Aim of the exercise -
Each line of the data that includes the string "computer" is to be copied out.

Dataset entries -
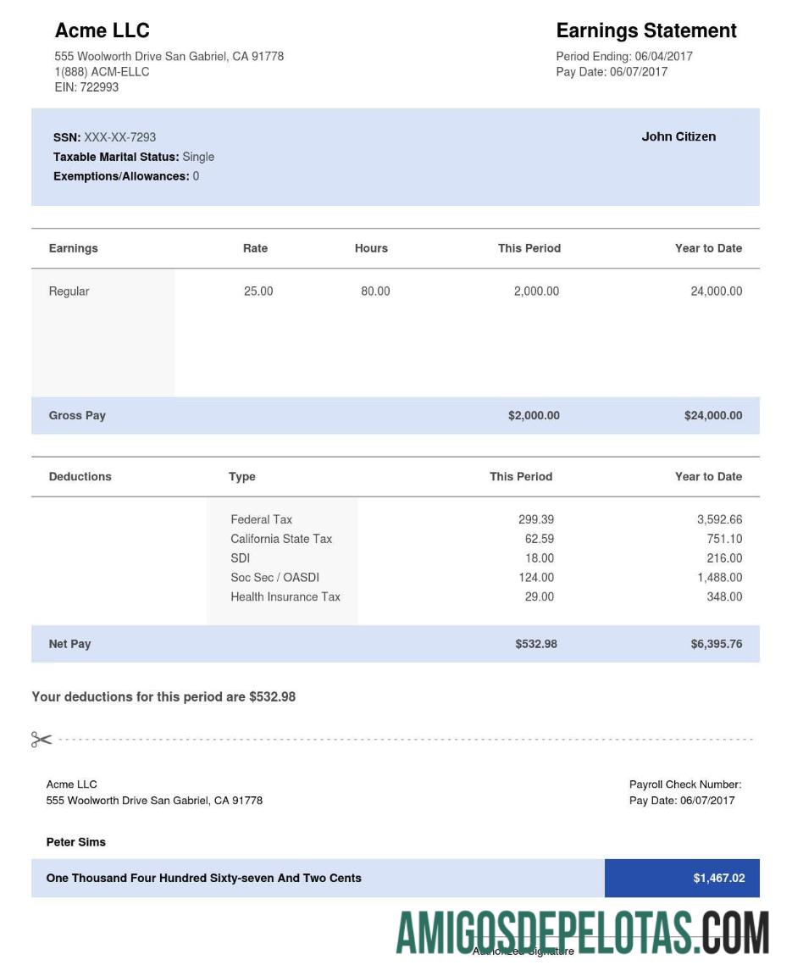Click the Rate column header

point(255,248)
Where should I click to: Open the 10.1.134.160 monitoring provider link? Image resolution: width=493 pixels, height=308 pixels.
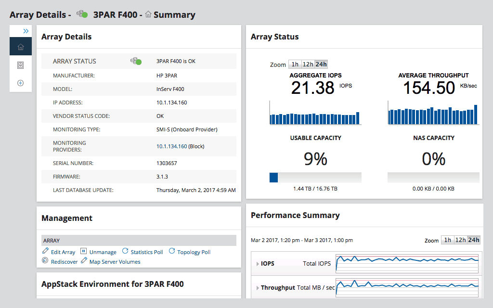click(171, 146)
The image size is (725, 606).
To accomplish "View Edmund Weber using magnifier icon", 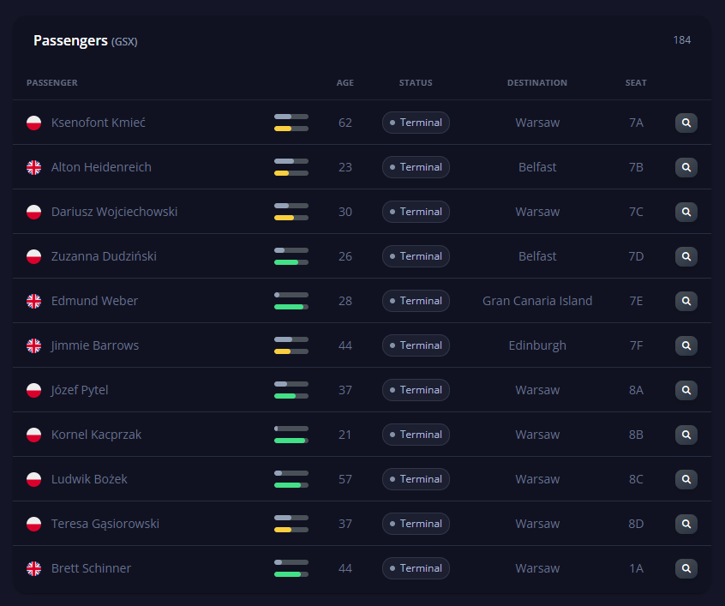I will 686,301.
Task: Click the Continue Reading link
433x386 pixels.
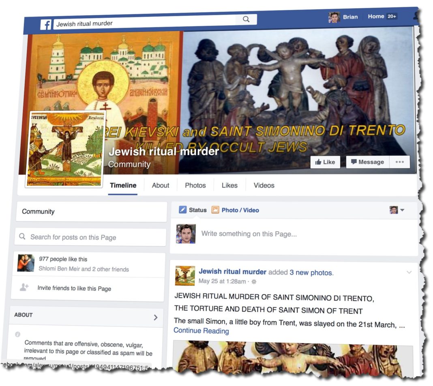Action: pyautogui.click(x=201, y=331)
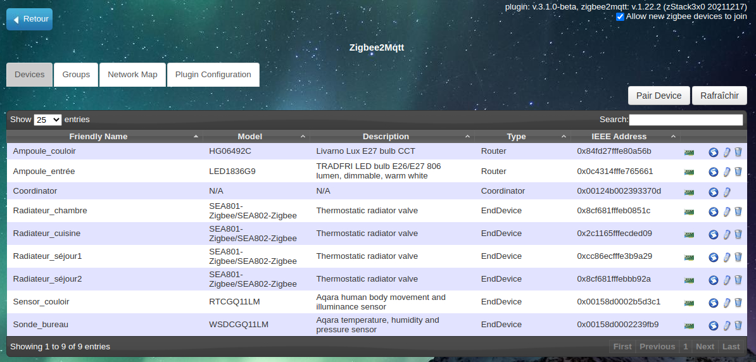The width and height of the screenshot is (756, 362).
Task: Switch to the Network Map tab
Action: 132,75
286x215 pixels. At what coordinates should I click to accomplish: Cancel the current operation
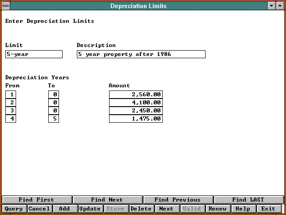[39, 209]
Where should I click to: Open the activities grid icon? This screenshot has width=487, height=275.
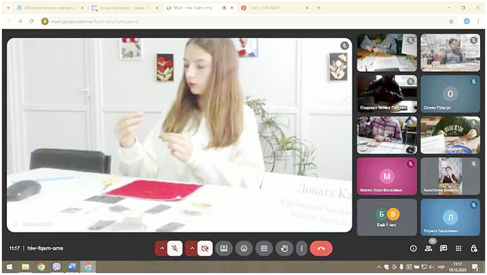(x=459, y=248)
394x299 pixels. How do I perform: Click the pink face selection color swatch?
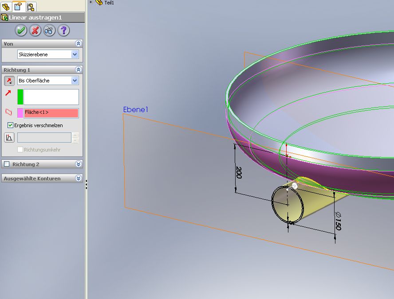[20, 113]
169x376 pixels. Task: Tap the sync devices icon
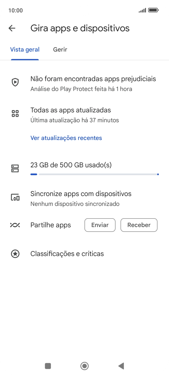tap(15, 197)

---

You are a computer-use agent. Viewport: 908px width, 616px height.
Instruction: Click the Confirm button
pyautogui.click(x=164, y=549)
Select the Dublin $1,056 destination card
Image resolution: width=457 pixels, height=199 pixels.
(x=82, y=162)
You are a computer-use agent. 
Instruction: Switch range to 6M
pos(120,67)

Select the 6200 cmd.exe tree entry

Output -
You are a computer-use agent. Viewport: 908px width, 616px height.
You are a computer-use agent. 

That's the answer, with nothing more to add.